Tracing the journey of a drop of water in the Sutro
You have a body of water in your backyard, it’s a swimming pool. The premise is simple you purchase the Sutro, drop it in your pool and get readings on your app.
What happens in between?
The Sutro is a complex piece of robotics, just imagine that there are bunch of small little scientists that live and work inside the floating robotic laboratory.
The drop(s) of water are pulled into the floating monitor
A “sample” of water is pulled from about an arm’s length and travels about 7 inches into the flow cell. The flow cell is where all the magic happens.
Once the drop reaches the flow cell, the pump stops pulling the water into the device, and the entire lab process starts.
“The scientists” begin to pump reagent (reactant) into the flow cell. Think of it as food coloring that is pushed into the flow cell, and allows the reactant (or reagent) to react with the water.
This requires a quick aside on the cartridge itself.
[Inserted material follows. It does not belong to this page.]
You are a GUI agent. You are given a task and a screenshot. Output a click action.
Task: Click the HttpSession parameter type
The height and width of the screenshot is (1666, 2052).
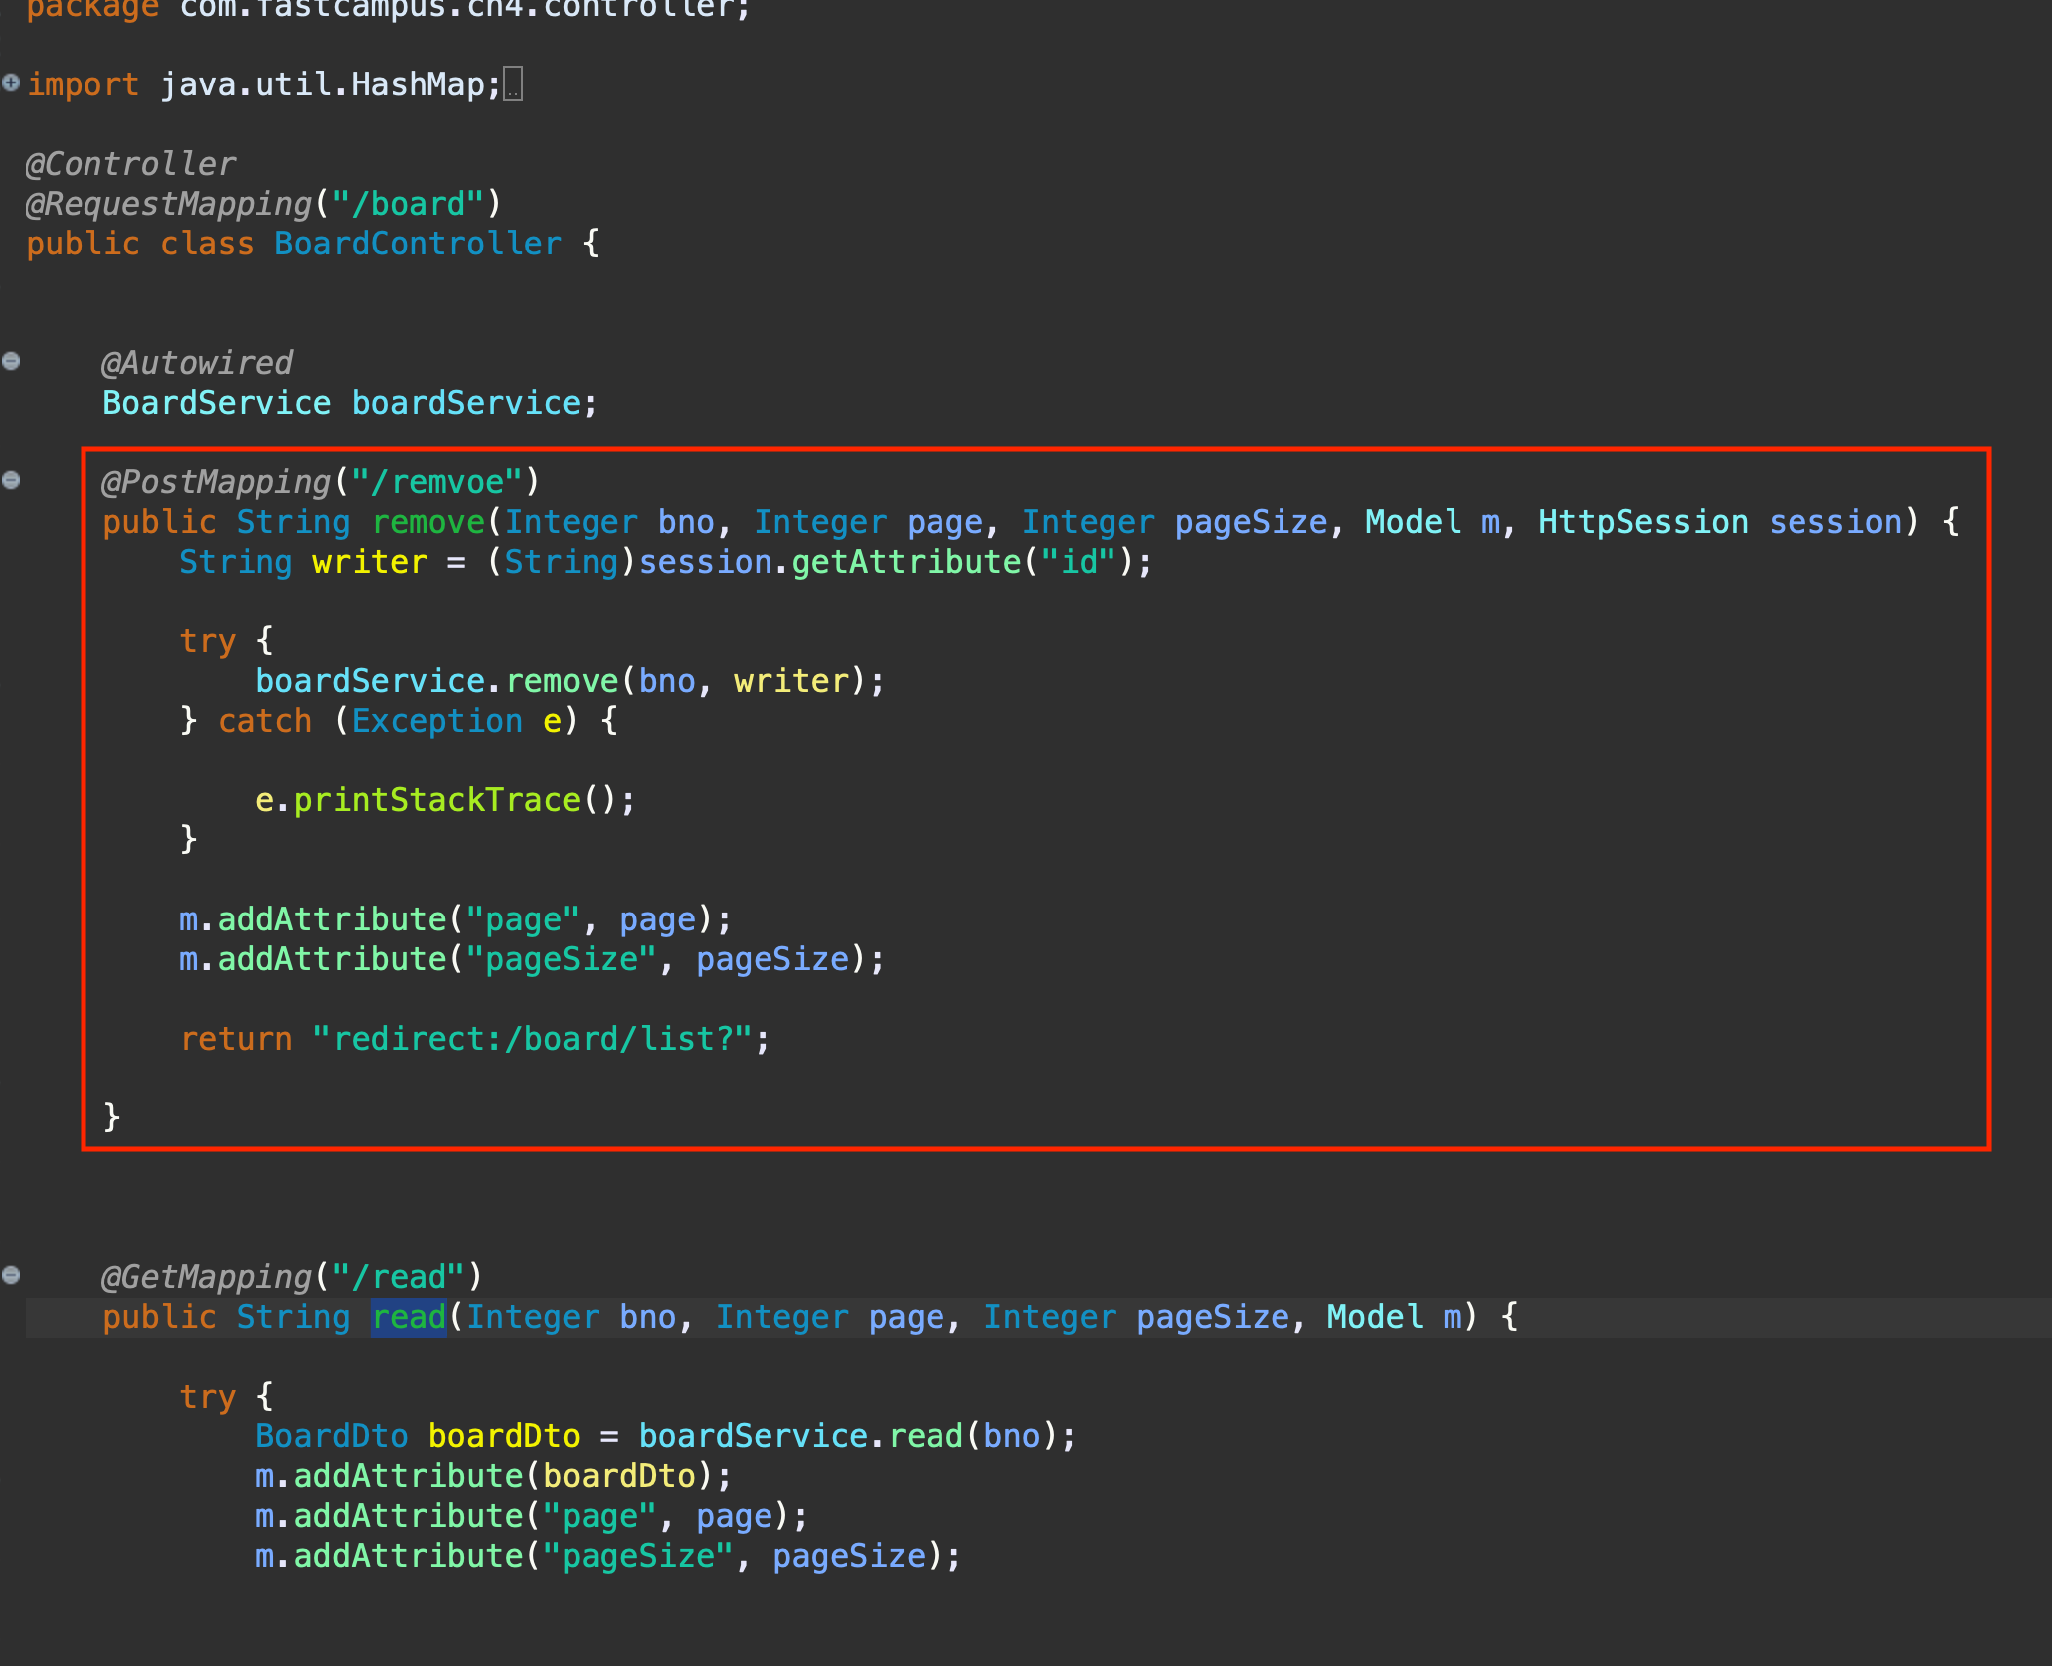(1642, 522)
The Sutro cartridge is 5 reagents inside of syringes, plugged into the microfluidic chip (which is where this flow cell lives, that I mentioned above).
For those of you who own swimming pools and have seen the red dropper to measure pH, we use the same liquid, and actually do the same process.
Small amounts of reagents are then dosed
The 5 reagents (as mentioned above), are the exact same that you would see in a Taylor test kit, a strip test kit, or a LaMotte test kit (we actually use LaMotte reagents).
If you have a swimming pool (or spa), you’ve definitely seen or used one of these before.
The reagents that we use are:
- pH — phenol red (the red color that you’d usually use to measure pH)
- Free chlorine — DPD1A and DPD1B
- Alkalinity — Total alkalinity indicator and super light sulfuric acid reactant
We use about 3uL (microliters) to measure alkalinity and about 8uL of the pH and free chlorine reagents. Just for a matter of reference, a drop of water is about 20–50 uL (depending on surface tension).
Then, an array of colors is measured
The Sutro is a colorimeter, and very similar to how us (humans) would look at color. We take a baseline without color and then once the reagent is pushed into the flow cell, we take a balance of the colors.
We have an RGBW (red, green, blue, white) LED array and a photo sensor array. There is one side that projects the light and the other side that catches the light.
This is actually how many spectrophotometers work.
Flying across, the data gets sent to the hub
Communications in water is tough. WiFi and bluetooth use 2.4 and 5GHz (you’ve probably seen those two bands on your home Xfinity WiFi). The issue is these are smaller wave length, which means that you can actually carry higher bandwidth information. Think about a video call and streaming your next amazing Justin Bieber video.
The Sutro’s data is much smaller (we can actually fit it into a size of a text message), it’s just bytes not kilobits or gigabits. But, we need to make sure that it sustainably gets between the monitor and the hub. So we opted for our own proprietary 900MHz link.
From the hub, up and to the cloud it goes!
All those LED values get projected into a 4x4 array. We have an RGBW LED and an RGBW photo-diode array (which is able to basically see the light). Through millions of data points, tests, and calibrations against our own cartridge, reagents, and light — we’ve been able to build out an algorithm that can output a simple pH, free chlorine, and alkalinity value.
Back down to the Sutro App on Android or iOS
At the end of all of this, we want to give you what you need to do and when you need to do it. The Sutro system allows you to scan in your chemicals that you purchase from Leslies Pool Supply, Home Depot, or your neighborhood pool and spa supply store. If you’d like to see more, John Rigby did this amazing review of the Sutro system you can see it here!
Really cool, huh?
Well, first I now have something to give to the marketing team- so we can increase our page-rank value. Secondly, what we’ve built is a remix of technology that already exists but just made it super small.
Utilizing microfluidics, we’ve been able to take existing reagent chemistry, and bring it down to smaller than the size of a drop of water.
It’s tough business building hardware that works like a laboratory tool, but it’s really rewarding when we’ll better understand water and how to treat it.